--- PASSAGE TO READ ---
When, if ever, do physicians owe a duty of care to the unborn children of their female patients? In Paxton v. Ramji, 2008 ONCA 697 (CanLII), the Ontario Court of Appeal held that physicians never owe such a duty to the future children of their female patients, as imposing such a duty carries the potential for irreconcilable conflict between the mother and her future child and makes an inroad to women’s autonomy. The plaintiffs have sought leave to the appeal to the Supreme Court of Canada.

The plaintiffs alleged that Dr. Ramji negligently prescribed Accutane, an acne medication with teratogenic effects, to Dawn Paxton. The Accutane caused serious defects to her future child, Jaime Paxton. Jaime was not conceived when Accutane was prescribed to her mother. The trial judge held that Dr. Ramji owed a duty of care to Jaime that required him to satisfy himself that Dawn Paxton would not become pregnant while taking Accutane. The trial judge concluded that Dr. Ramji had fulfilled this duty, since he was aware that Dawn Paxton’s spouse had had a vasectomy almost five years earlier.

--- RECORDED DATA ---
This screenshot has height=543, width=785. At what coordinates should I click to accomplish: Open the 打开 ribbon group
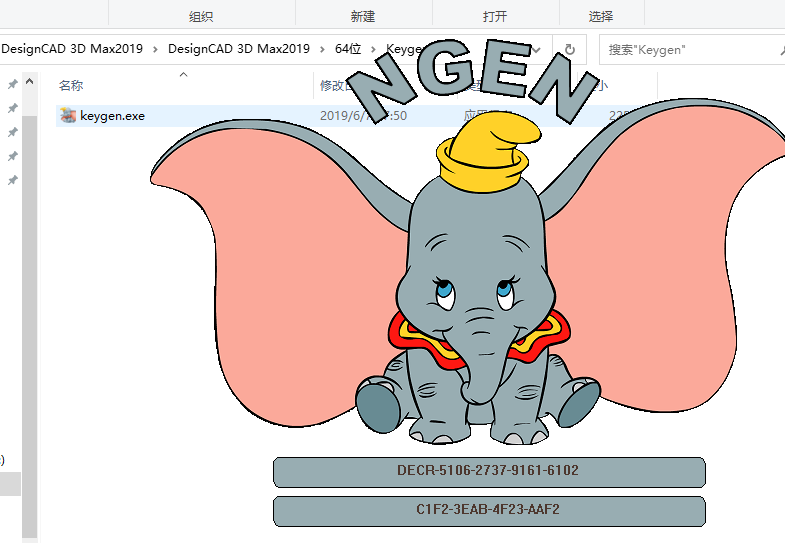click(494, 16)
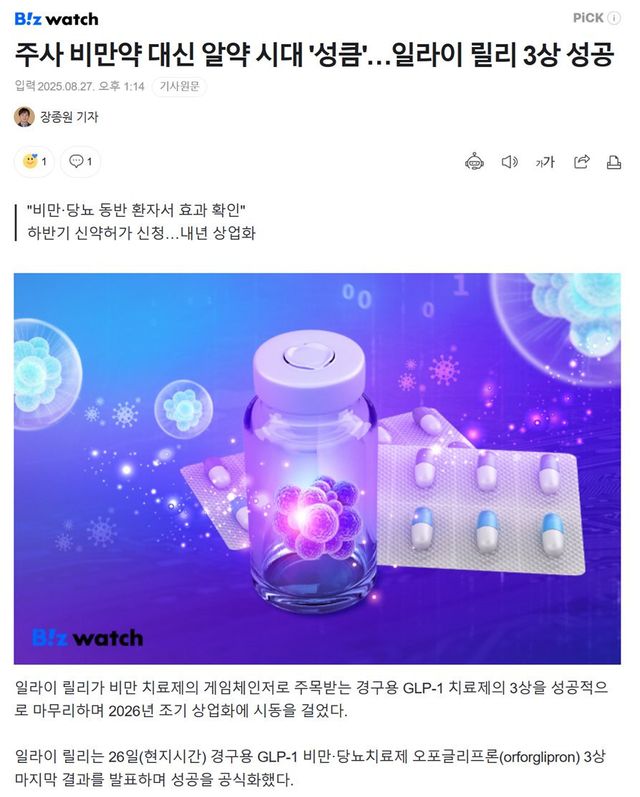Click the first article paragraph
Screen dimensions: 640x797
(311, 699)
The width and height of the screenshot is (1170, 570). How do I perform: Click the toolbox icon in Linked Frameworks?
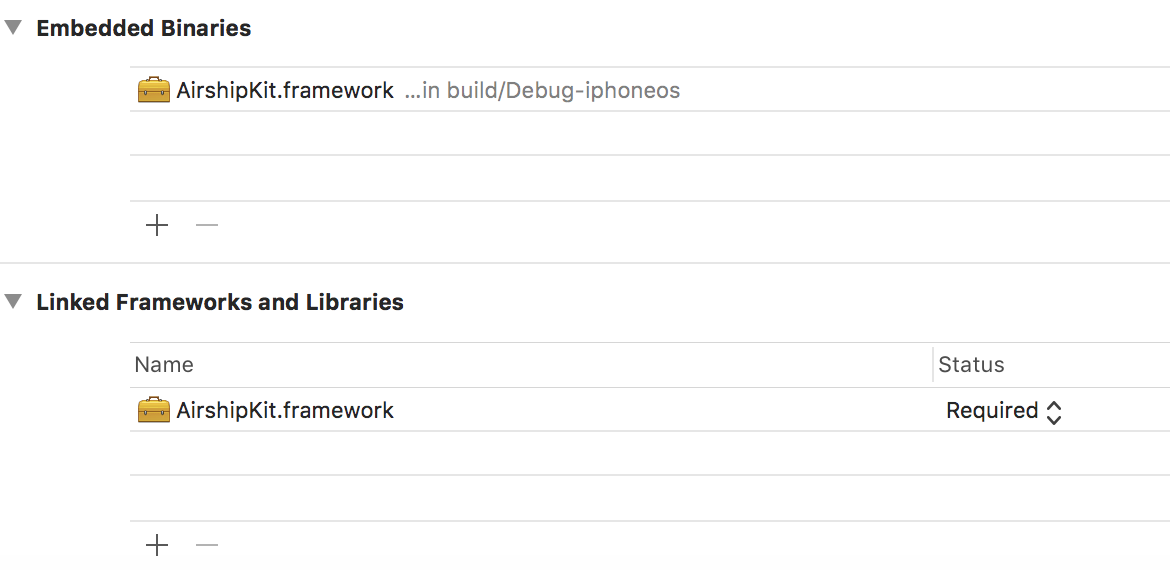[x=153, y=411]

--- WORK TO BE COMPLETED ---
According to the text on Paxton v. Ramji, why did the trial judge conclude that Dr. Ramji had fulfilled his duty of care to Jaime?

--- REPLY TO THE TASK ---
He was aware that Dawn Paxton's spouse had had a vasectomy almost five years earlier.